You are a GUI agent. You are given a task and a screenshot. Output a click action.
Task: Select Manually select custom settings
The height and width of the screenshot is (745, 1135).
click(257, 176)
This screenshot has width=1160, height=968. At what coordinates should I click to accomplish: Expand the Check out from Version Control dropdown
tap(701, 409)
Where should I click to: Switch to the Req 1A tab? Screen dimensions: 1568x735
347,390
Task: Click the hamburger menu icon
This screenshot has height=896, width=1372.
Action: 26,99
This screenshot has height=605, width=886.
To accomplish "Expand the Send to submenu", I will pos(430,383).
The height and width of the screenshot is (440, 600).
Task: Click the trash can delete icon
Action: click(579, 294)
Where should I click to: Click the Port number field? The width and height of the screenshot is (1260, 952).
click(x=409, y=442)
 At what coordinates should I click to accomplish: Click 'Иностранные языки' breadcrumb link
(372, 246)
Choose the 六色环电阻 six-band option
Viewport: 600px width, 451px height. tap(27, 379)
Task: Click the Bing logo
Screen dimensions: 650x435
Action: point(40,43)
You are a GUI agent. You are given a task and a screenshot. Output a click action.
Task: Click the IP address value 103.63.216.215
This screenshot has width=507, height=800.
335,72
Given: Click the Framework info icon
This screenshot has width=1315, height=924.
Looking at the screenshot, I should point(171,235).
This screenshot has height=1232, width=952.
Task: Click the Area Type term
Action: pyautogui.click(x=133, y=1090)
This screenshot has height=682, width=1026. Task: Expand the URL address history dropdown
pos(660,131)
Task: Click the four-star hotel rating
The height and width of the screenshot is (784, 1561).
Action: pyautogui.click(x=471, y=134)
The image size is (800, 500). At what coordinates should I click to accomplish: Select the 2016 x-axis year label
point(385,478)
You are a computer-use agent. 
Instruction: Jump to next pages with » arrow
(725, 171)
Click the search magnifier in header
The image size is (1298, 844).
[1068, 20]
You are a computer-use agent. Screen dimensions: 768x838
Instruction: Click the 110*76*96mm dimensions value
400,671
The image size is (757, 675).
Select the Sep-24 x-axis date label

▸ AIM OF THE TASK
Copy out every line of the items above, unchanged and in the same order.

▸ FINAL ANSWER
You are a GUI agent. You are given a task and a screenshot. Output a click action.
Task: Select Manually select custom settings
The height and width of the screenshot is (745, 1135).
click(257, 176)
This screenshot has width=1160, height=968. At what coordinates should I click to accomplish: Expand the Check out from Version Control dropdown
tap(701, 409)
Where should I click to: Switch to the Req 1A tab? Screen dimensions: 1568x735
347,390
Task: Click the hamburger menu icon
This screenshot has height=896, width=1372.
Action: 26,99
This screenshot has height=605, width=886.
To accomplish "Expand the Send to submenu", I will pos(430,383).
The height and width of the screenshot is (440, 600).
Task: Click the trash can delete icon
Action: click(579, 294)
Where should I click to: Click the Port number field? The width and height of the screenshot is (1260, 952).
click(x=409, y=442)
 At what coordinates should I click to accomplish: Click 'Иностранные языки' breadcrumb link
(372, 246)
Choose the 六色环电阻 six-band option
Viewport: 600px width, 451px height. tap(27, 379)
Task: Click the Bing logo
Screen dimensions: 650x435
Action: point(40,43)
You are a GUI agent. You are given a task and a screenshot. Output a click action.
Task: Click the IP address value 103.63.216.215
This screenshot has width=507, height=800.
335,72
Given: Click the Framework info icon
This screenshot has width=1315, height=924.
Looking at the screenshot, I should point(171,235).
This screenshot has height=1232, width=952.
Task: Click the Area Type term
Action: pyautogui.click(x=133, y=1090)
This screenshot has height=682, width=1026. Task: Expand the URL address history dropdown
pos(660,131)
Task: Click the four-star hotel rating
The height and width of the screenshot is (784, 1561).
Action: pyautogui.click(x=471, y=134)
The image size is (800, 500). At what coordinates should I click to accomplish: Select the 2016 x-axis year label
point(385,478)
You are a computer-use agent. 
Instruction: Jump to next pages with » arrow
(725, 171)
Click the search magnifier in header
The image size is (1298, 844).
[1068, 20]
You are a computer-use agent. Screen dimensions: 768x838
Instruction: Click the 110*76*96mm dimensions value
400,671
The image size is (757, 675).
Select the Sep-24 x-axis date label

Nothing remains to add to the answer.